Document section
[proofplan]
Universality of $k_\phi$ is, by definition, the statement that the family $\mathcal{V} := \operatorname{span}\{k_\phi(\gamma, \cdot)|_\mathcal{K} : \gamma \in \mathcal{K}\}$ of finite linear combinations of kernel sections is dense in $C(\mathcal{K})$ uniformly, for every compact $\mathcal{K} \subset \mathcal{C}_p$. The proof rests on the auxiliary fact that $\mathcal{V}$ is also $\|\cdot\|_\infty$-dense in the larger family $\mathcal{H}_\phi|_\mathcal{K}$ — a standard reproducing-kernel computation upgraded from $\mathcal{H}_\phi$-norm density to uniform density via the pointwise bound $|f(\gamma)| \leq \sqrt{k_\phi(\gamma,\gamma)}\|f\|_{\mathcal{H}_\phi}$. With this lemma, the forward direction is immediate inclusion $\mathcal{V} \subseteq \mathcal{H}_\phi|_\mathcal{K}$, and the reverse direction is a triangle-inequality chase: an arbitrary $f \in C(\mathcal{K})$ is first $\varepsilon/2$-approximated by an element of $\mathcal{H}_\phi|_\mathcal{K}$, which is then $\varepsilon/2$-approximated by an element of $\mathcal{V}$.

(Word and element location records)

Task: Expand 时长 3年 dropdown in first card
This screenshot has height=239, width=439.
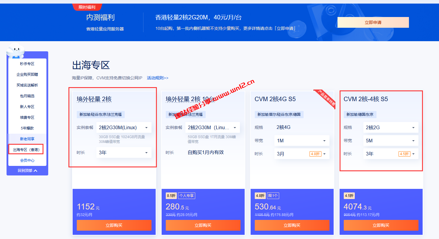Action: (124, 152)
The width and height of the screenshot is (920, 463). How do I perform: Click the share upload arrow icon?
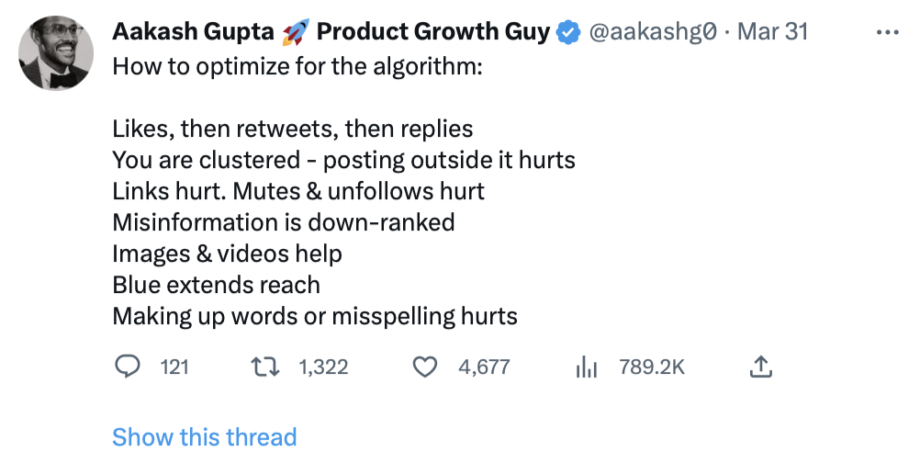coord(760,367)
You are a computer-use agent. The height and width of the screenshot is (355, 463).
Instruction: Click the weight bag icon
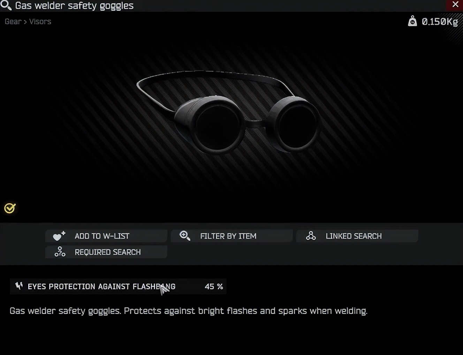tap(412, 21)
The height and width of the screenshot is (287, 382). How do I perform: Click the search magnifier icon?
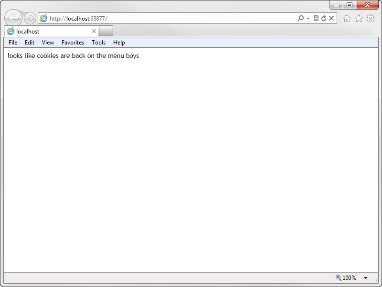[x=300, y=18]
--
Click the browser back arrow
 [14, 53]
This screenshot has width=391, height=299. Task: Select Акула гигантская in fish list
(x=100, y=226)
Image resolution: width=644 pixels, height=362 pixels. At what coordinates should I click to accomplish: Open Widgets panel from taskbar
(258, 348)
--
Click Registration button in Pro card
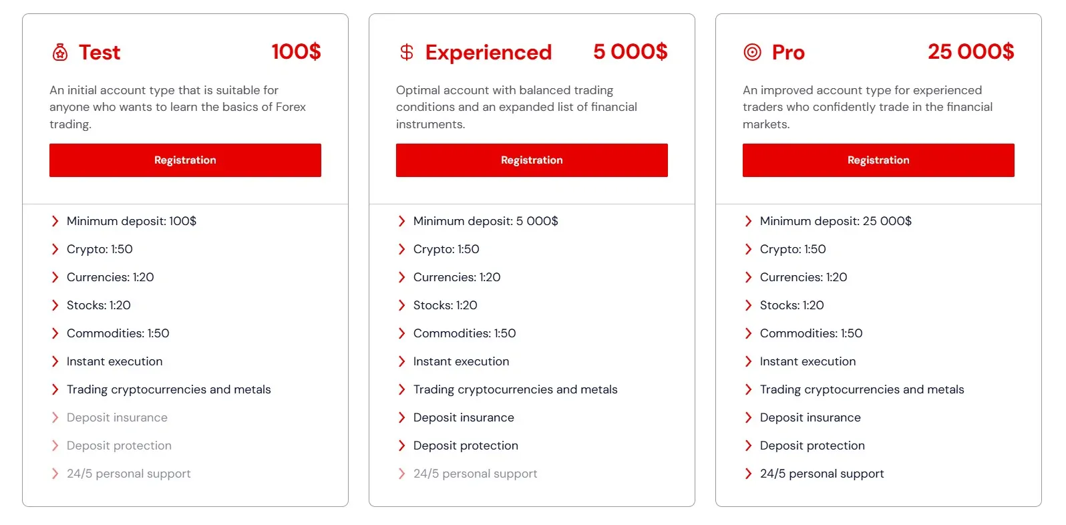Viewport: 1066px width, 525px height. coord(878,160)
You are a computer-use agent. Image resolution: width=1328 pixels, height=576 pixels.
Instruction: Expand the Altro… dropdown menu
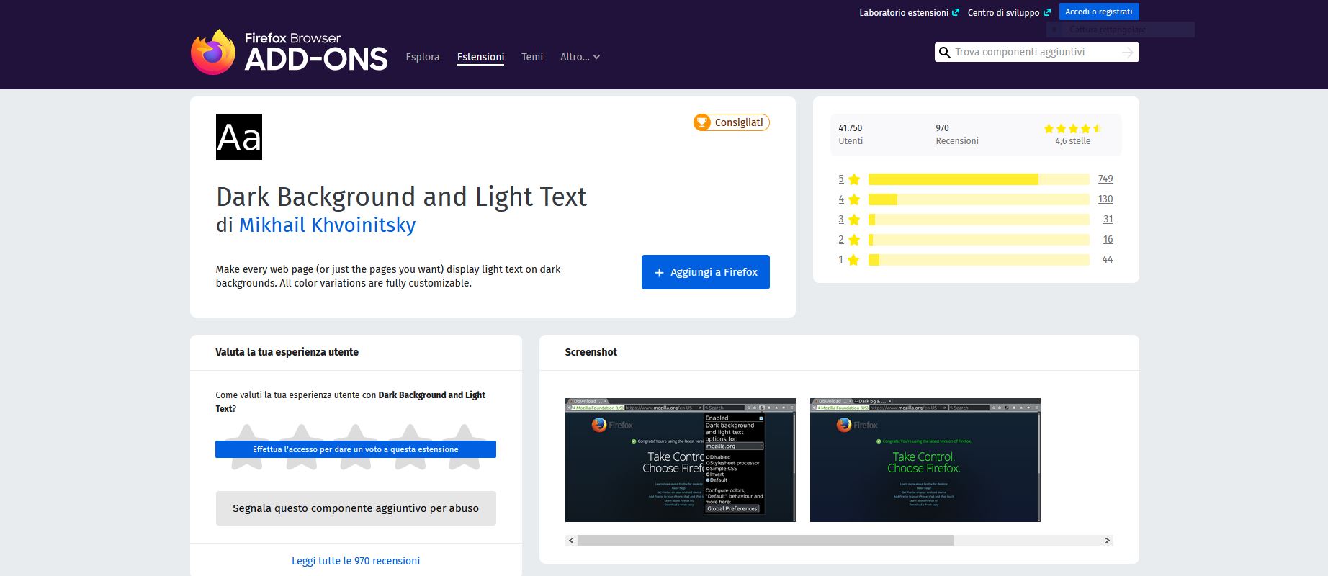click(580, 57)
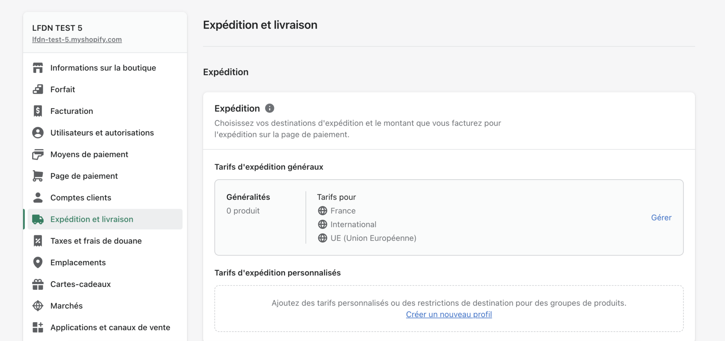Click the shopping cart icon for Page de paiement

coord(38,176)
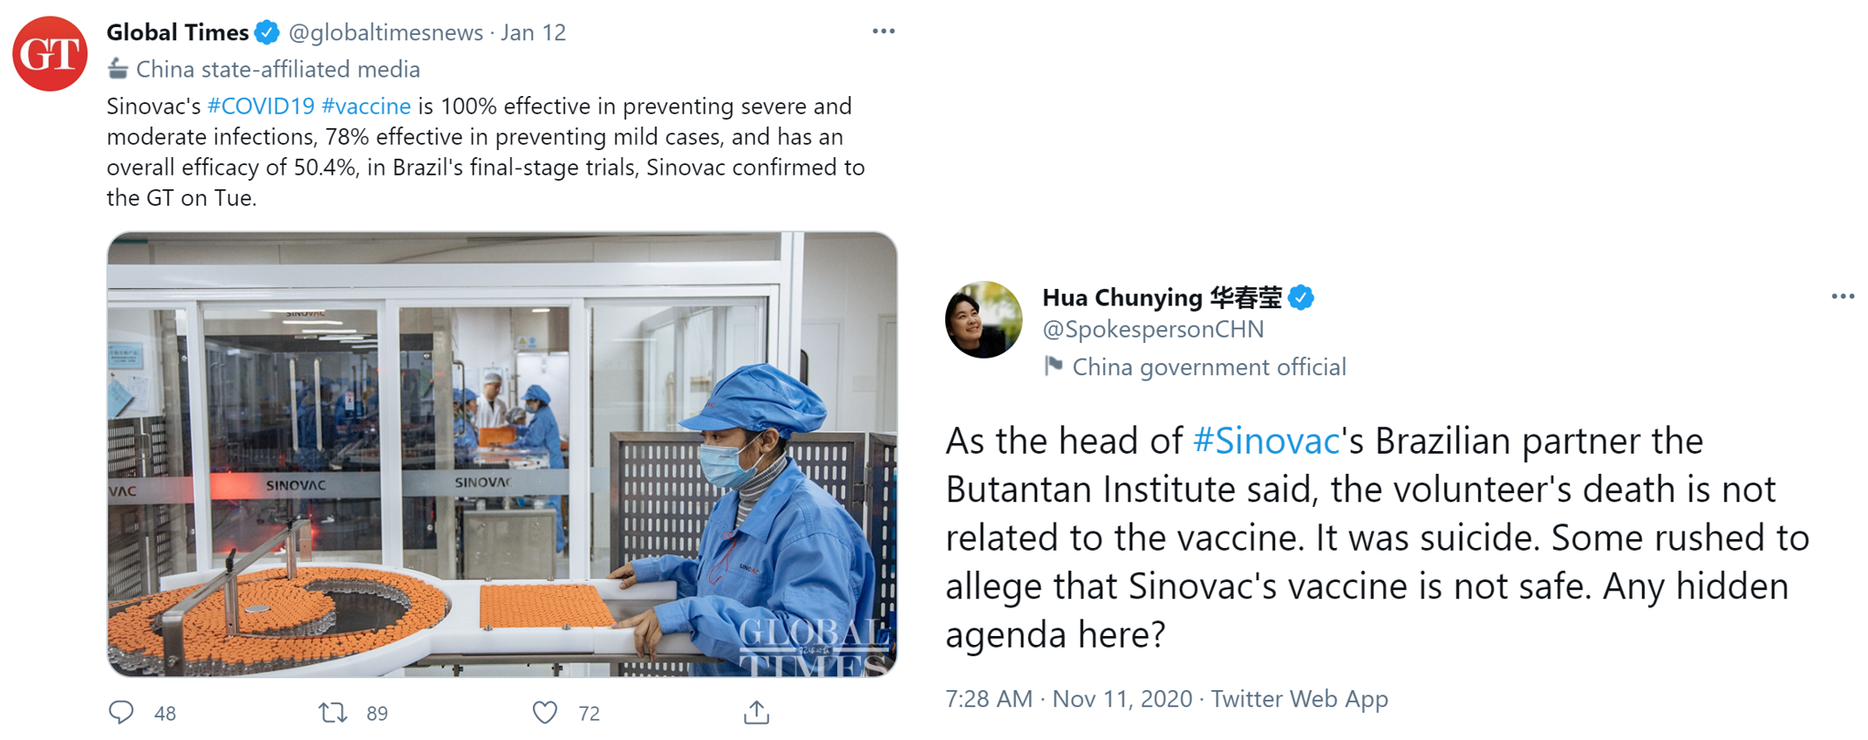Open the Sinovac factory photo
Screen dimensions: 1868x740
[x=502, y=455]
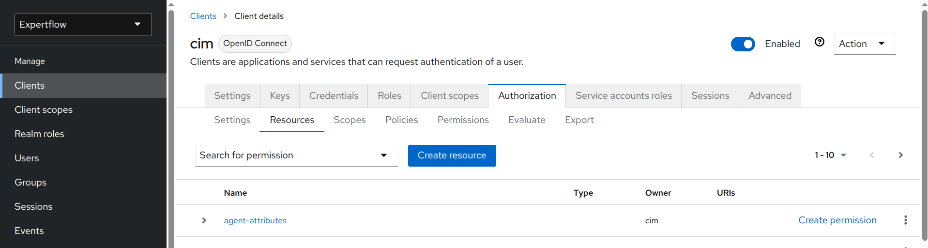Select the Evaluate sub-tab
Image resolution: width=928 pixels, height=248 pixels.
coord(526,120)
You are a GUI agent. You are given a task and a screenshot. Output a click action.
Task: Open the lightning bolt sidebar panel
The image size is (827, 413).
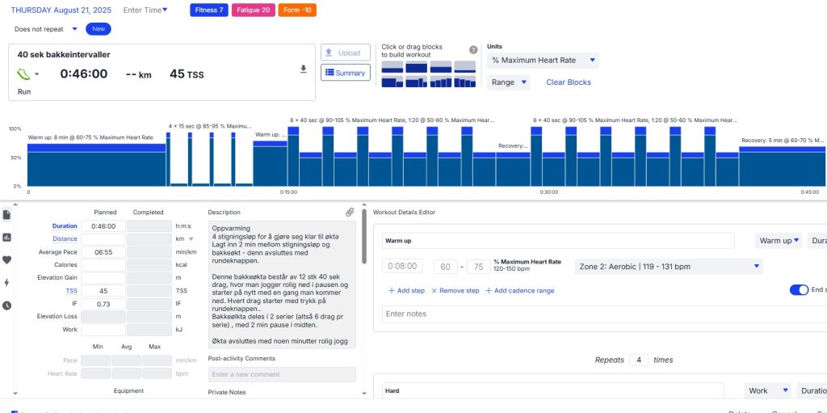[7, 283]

Short task A
Express part of the listing as a Markdown table with the columns "Row" and "Line": begin at the line that has "Task: Expand 时长 3年 dropdown in first card" and stop after the line that has "[x=300, y=18]". Skip blank lines and leave the pictures out.
Short task B
Write the next part of the proof plan on kernel universality, picking up after its last sentence.
The proof plan on kernel universality and the listing have no connection to each other.

Exercise output A
| Row | Line |
|---|---|
| 1 | Task: Expand 时长 3年 dropdown in first card |
| 2 | This screenshot has height=239, width=439. |
| 3 | Action: (124, 152) |
| 4 | The width and height of the screenshot is (920, 463). How do I perform: Click the share upload arrow icon? |
| 5 | coord(760,367) |
| 6 | You are a computer-use agent. The height and width of the screenshot is (355, 463). |
| 7 | Instruction: Click the weight bag icon |
| 8 | tap(412, 21) |
| 9 | The height and width of the screenshot is (287, 382). How do I perform: Click the search magnifier icon? |
| 10 | [x=300, y=18] |

Exercise output B
[/proofplan]
[step:Establish the lemma that the kernel-section span is uniformly dense in the restricted RKHS]
Fix a compact $\mathcal{K} \subset \mathcal{C}_p$. We show:
\begin{align*}
\mathcal{V} := \operatorname{span}\{k_\phi(\gamma, \cdot)|_\mathcal{K} : \gamma \in \mathcal{K}\} \quad \text{is uniformly dense in} \quad \mathcal{H}_\phi|_\mathcal{K}.
\end{align*}
Let $f \in \mathcal{H}_\phi|_\mathcal{K}$ and $\varepsilon > 0$. Then $f = g|_\mathcal{K}$ for some $g \in \mathcal{H}_\phi$. By the [definition of the RKHS as the closure of the linear span of kernel sections in the $\mathcal{H}_\phi$-norm](/theorems/???), there exist $n \in \mathbb{N}$, points $\gamma_1, \ldots, \gamma_n \in \mathcal{C}_p$, and coefficients $c_1, \ldots, c_n \in \mathbb{R}$ such that the finite combination $g_n := \sum_{i=1}^n c_i k_\phi(\gamma_i, \cdot)$ satisfies $\|g - g_n\|_{\mathcal{H}_\phi} < \delta$ for any prescribed $\delta > 0$.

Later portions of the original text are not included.